What readers are being served when a sports blog leverages its technological innovations in order to create a legion of untrained and unpaid writers? Who benefits when a media company cripples its own user experience and launches a campaign to drive away some of its best writers and editors? Whose interests are being served when a magazine masthead is gutted and replaced by a loose collection of amateurish contractors? Who ultimately wins when publications start acting less like purpose-driven institutions and more like profit drivers, primarily tasked with achieving exponential scale at any cost? What material good is produced when private equity goons go on cashing their checks while simultaneously slashing payroll throughout their newsrooms?

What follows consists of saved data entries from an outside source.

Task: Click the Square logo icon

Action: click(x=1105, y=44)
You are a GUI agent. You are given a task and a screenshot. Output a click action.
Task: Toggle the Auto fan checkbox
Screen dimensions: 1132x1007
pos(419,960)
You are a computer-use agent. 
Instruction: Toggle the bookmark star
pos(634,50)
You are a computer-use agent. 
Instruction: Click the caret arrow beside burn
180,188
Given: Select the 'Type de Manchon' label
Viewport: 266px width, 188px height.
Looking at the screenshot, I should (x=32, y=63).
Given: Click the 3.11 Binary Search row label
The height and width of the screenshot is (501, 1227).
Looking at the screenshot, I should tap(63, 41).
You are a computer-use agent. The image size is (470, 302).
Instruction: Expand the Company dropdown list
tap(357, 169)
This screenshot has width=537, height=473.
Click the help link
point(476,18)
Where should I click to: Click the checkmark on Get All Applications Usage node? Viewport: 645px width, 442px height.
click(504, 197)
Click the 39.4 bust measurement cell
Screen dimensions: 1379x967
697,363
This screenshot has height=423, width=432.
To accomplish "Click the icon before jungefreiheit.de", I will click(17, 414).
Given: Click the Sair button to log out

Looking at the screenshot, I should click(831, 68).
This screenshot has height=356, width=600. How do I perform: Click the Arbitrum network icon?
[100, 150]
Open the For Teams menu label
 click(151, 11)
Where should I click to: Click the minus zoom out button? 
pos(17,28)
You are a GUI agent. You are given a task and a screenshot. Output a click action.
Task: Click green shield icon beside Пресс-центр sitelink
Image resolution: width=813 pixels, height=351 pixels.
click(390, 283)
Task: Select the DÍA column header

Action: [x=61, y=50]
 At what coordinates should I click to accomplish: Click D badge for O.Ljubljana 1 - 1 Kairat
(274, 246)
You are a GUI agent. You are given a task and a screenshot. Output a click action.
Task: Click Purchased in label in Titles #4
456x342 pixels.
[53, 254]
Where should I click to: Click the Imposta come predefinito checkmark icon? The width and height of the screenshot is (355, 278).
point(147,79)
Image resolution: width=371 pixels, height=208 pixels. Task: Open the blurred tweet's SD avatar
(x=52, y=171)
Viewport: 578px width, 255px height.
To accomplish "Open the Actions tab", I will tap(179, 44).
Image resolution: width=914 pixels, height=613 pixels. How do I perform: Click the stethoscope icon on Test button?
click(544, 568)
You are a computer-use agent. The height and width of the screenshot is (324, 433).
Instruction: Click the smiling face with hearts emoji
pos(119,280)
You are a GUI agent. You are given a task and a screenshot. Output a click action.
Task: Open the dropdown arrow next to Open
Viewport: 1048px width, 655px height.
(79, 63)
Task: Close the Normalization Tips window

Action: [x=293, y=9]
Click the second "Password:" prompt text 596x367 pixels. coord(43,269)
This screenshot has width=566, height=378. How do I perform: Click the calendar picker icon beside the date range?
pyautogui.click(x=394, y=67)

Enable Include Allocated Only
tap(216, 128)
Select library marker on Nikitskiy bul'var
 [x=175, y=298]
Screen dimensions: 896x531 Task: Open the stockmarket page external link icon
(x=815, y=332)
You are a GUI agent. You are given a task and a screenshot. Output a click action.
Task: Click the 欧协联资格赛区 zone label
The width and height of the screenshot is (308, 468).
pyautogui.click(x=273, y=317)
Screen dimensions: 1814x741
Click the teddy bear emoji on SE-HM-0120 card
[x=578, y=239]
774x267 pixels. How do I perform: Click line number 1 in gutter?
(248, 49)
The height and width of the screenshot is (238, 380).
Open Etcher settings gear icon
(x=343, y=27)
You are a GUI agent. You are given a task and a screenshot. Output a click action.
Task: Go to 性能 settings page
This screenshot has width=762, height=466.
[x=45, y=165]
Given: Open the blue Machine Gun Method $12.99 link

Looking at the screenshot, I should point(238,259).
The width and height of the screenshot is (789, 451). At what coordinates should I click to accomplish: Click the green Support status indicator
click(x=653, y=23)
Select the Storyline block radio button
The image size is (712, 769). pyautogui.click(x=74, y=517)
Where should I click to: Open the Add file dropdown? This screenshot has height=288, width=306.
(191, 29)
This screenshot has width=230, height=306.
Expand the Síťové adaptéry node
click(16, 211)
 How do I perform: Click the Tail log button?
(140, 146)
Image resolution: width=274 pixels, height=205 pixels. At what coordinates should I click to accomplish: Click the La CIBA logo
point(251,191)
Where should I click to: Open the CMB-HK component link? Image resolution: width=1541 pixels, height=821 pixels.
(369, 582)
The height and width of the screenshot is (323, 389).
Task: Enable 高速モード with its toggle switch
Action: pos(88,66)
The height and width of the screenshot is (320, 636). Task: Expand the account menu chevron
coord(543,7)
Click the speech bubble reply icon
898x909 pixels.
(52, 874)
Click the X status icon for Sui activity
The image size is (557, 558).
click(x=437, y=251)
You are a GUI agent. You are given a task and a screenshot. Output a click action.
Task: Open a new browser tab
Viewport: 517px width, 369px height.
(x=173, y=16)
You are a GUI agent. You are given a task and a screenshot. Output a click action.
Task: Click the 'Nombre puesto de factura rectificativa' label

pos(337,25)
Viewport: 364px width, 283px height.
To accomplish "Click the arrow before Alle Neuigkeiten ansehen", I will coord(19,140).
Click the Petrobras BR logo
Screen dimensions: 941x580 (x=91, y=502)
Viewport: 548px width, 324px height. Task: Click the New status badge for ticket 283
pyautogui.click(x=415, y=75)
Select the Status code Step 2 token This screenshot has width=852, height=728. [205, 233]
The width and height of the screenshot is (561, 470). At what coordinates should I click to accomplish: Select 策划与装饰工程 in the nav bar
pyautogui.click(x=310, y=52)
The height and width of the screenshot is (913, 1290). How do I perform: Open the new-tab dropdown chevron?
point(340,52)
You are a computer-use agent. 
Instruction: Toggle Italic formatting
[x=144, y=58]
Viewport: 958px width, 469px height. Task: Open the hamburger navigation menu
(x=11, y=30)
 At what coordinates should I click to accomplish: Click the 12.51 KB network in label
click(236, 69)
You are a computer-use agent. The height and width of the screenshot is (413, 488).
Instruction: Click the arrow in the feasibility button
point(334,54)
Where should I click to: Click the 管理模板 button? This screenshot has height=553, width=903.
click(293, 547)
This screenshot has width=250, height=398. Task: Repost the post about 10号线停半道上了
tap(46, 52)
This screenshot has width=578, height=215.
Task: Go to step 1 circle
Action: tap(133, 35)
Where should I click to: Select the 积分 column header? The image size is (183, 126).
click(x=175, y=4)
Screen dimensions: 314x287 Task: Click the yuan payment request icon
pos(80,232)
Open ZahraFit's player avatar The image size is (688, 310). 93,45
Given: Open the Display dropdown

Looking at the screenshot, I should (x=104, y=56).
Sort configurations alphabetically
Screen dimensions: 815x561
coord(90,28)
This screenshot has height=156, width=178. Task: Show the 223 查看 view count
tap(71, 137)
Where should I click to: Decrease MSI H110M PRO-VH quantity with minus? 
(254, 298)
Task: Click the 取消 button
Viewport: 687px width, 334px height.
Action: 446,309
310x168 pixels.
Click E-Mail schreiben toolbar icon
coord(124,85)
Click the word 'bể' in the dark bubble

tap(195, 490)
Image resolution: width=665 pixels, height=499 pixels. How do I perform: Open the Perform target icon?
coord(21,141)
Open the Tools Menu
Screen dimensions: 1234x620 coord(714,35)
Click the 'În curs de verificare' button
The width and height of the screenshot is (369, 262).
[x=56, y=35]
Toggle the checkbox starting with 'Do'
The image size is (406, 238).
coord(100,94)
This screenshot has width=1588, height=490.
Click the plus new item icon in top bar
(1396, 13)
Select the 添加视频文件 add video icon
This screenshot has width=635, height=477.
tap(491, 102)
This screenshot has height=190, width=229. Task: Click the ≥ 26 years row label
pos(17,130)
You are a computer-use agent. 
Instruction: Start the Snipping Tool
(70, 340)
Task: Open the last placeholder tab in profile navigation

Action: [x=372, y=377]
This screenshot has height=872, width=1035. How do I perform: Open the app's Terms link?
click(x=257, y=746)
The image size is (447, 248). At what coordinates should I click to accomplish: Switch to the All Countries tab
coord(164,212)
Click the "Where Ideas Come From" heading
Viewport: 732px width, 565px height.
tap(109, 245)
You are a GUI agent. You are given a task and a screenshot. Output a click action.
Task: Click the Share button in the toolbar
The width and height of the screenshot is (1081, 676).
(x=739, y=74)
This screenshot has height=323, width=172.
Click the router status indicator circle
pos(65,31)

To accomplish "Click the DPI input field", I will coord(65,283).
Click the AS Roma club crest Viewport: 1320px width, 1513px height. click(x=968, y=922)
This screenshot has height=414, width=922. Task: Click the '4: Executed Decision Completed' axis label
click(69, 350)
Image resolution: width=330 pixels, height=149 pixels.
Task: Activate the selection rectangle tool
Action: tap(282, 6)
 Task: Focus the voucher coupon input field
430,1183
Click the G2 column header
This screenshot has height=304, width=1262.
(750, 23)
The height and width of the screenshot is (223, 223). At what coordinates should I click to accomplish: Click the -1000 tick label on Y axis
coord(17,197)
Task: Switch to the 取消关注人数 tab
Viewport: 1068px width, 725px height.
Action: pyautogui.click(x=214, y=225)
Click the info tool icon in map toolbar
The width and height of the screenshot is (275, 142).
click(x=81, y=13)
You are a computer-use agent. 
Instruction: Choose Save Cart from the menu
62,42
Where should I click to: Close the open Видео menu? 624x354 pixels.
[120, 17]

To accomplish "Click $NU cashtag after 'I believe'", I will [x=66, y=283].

Things have gotten so bad that even publications that get away with defining themselves as anti-establishment are in fact servile to authority in all forms, and exist for the sole purpose of turning their readers into a captive source of profit extraction.
The truth is that nobody who matters—the readers—ever asked for any of this shit. Every bad decision that has diminished media—every pivot to video, every injection of venture capital funds, every round of layoffs, every outright destruction of a publication—was only deemed necessary by the constraints of capitalism and dull minds. This is an industry being run by people who, having been betrayed by the promise of exponential scale and IPOs, now see cheapening and eventually destroying their own products as the only way to escape with whatever money there is left to grab.
Without a doubt, this is one of the most direct and forceful assessments of how the news media has become what it is, today. Rather than having reporters and editors working to produce high-quality products which are designed to serve the interests of their readers they are, increasingly, forced to capitulate to managerial actions that are designed to temporarily gin up sales numbers at the expense of the very readers who should be being served. It’s no wonder that the state of political discourse, and public discourse write large, has become so degraded when that degradation is actually chased after if it means a few more ads or advertorials can be placed for a short-term increase in numbers.